■ **PROBLEM TO SOLVE**:
Reproduce only the lines of the material below that start at the line containing "En savoir plus (140, 2536)" and stop at the line containing "Autochtones (89, 1066)". Keep both end lines.
##########
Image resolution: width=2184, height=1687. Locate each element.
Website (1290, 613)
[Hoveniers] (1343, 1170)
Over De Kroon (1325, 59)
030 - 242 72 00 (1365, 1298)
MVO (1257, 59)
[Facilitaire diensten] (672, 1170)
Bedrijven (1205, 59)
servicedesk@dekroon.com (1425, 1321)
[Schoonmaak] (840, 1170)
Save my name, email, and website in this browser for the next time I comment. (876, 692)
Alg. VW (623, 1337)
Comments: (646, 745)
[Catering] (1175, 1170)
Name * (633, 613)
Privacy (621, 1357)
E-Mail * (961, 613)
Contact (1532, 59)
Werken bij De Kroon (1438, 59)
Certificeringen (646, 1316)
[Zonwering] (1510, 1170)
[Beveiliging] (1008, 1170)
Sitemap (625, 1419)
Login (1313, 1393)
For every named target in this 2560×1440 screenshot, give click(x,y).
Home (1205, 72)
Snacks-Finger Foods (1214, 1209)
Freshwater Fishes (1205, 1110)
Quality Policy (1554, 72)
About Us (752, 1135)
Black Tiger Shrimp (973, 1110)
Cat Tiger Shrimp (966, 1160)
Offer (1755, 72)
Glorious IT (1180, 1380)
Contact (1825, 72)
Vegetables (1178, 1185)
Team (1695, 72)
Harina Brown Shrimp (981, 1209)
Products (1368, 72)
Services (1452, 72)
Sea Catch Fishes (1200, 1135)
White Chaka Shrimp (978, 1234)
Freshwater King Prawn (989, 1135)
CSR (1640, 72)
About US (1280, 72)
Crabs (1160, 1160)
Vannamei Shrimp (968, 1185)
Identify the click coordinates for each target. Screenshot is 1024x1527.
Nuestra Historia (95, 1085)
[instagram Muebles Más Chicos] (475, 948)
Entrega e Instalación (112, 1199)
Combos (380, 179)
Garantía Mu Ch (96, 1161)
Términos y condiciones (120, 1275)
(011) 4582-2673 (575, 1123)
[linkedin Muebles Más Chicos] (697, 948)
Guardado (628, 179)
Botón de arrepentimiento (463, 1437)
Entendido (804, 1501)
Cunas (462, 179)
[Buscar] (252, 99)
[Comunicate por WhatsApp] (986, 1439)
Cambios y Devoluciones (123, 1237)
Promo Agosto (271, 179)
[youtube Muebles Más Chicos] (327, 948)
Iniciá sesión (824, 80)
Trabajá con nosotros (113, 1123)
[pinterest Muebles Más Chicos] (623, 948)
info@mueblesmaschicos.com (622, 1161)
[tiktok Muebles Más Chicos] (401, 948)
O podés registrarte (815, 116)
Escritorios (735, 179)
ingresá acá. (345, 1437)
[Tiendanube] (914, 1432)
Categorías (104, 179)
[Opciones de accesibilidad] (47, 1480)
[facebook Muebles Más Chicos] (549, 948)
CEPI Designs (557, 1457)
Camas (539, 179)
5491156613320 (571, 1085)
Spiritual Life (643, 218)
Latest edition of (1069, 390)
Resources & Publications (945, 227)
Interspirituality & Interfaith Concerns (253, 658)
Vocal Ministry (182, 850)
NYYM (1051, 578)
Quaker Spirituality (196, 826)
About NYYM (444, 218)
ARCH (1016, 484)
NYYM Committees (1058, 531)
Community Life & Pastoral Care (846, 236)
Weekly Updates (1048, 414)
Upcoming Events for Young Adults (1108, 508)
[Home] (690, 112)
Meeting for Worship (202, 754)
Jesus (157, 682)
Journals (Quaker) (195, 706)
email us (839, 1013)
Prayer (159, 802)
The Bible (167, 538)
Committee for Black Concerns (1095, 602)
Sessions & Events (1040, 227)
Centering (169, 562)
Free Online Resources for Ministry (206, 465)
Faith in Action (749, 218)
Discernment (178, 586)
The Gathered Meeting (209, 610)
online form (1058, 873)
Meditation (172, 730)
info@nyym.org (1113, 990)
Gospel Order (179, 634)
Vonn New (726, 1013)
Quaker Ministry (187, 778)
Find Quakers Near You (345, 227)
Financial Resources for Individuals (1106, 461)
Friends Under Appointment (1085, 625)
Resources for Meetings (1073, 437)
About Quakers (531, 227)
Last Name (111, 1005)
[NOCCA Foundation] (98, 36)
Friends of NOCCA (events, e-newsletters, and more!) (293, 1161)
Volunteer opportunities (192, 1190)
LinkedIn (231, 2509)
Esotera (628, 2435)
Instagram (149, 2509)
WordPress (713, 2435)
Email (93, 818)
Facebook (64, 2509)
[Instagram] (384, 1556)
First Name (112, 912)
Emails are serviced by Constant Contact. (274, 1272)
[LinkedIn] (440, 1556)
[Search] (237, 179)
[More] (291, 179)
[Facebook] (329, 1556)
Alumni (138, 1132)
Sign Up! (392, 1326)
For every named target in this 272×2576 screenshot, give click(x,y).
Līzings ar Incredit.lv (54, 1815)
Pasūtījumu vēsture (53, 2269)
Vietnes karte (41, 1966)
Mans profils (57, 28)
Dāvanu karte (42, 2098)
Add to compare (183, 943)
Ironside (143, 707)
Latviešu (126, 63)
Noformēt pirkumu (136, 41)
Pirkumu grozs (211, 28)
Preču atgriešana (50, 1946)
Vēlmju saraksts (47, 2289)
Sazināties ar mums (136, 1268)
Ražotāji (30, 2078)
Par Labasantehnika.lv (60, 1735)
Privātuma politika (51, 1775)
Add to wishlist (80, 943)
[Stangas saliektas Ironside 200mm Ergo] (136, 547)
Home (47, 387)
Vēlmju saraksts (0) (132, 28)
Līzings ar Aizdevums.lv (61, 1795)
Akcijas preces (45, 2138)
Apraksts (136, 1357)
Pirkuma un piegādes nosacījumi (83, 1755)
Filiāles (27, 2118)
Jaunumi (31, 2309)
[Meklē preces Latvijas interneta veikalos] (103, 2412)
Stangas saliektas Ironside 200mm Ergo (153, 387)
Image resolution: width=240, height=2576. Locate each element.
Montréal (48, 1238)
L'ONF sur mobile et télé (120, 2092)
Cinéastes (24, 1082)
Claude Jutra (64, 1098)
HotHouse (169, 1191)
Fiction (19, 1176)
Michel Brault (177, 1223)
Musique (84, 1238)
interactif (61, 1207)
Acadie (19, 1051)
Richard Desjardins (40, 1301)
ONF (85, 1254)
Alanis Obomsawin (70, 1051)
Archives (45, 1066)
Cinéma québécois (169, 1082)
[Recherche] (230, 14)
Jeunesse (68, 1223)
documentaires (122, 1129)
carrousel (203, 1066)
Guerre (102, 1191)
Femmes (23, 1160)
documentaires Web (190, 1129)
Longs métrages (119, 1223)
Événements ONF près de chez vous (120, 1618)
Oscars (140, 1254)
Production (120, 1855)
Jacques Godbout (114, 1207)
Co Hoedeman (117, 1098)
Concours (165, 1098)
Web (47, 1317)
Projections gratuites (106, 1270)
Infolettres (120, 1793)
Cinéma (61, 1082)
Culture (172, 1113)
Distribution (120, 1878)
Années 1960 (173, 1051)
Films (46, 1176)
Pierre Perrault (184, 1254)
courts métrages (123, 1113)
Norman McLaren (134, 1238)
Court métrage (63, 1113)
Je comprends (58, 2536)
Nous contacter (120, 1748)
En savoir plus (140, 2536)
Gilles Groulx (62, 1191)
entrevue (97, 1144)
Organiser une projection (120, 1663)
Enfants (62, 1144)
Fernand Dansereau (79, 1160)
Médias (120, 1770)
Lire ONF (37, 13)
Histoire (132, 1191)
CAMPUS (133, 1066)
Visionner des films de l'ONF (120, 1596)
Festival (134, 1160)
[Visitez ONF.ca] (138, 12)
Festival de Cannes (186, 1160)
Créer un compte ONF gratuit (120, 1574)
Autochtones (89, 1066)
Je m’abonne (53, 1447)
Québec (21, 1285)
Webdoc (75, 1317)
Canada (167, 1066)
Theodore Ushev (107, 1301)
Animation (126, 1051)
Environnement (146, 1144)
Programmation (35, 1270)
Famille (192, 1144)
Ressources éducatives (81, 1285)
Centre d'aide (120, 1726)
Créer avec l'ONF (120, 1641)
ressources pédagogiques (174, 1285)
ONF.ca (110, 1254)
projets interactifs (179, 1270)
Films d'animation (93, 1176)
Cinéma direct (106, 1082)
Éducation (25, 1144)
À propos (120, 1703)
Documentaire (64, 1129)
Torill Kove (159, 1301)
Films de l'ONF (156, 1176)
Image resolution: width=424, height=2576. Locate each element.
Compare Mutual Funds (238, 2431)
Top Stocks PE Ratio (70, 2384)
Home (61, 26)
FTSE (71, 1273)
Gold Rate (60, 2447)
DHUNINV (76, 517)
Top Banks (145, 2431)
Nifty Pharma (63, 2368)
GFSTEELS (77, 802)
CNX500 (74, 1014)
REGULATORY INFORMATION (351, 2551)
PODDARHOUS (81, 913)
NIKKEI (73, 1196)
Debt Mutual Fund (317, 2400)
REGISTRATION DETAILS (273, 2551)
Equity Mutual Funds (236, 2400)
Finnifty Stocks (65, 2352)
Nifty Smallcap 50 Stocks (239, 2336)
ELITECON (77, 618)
##########
■ **EXERCISE SOLUTION**:
En savoir plus (140, 2536)
Gilles Groulx (62, 1191)
entrevue (97, 1144)
Organiser une projection (120, 1663)
Enfants (62, 1144)
Fernand Dansereau (79, 1160)
Médias (120, 1770)
Lire ONF (37, 13)
Histoire (132, 1191)
CAMPUS (133, 1066)
Visionner des films de l'ONF (120, 1596)
Festival (134, 1160)
[Visitez ONF.ca] (138, 12)
Festival de Cannes (186, 1160)
Créer un compte ONF gratuit (120, 1574)
Autochtones (89, 1066)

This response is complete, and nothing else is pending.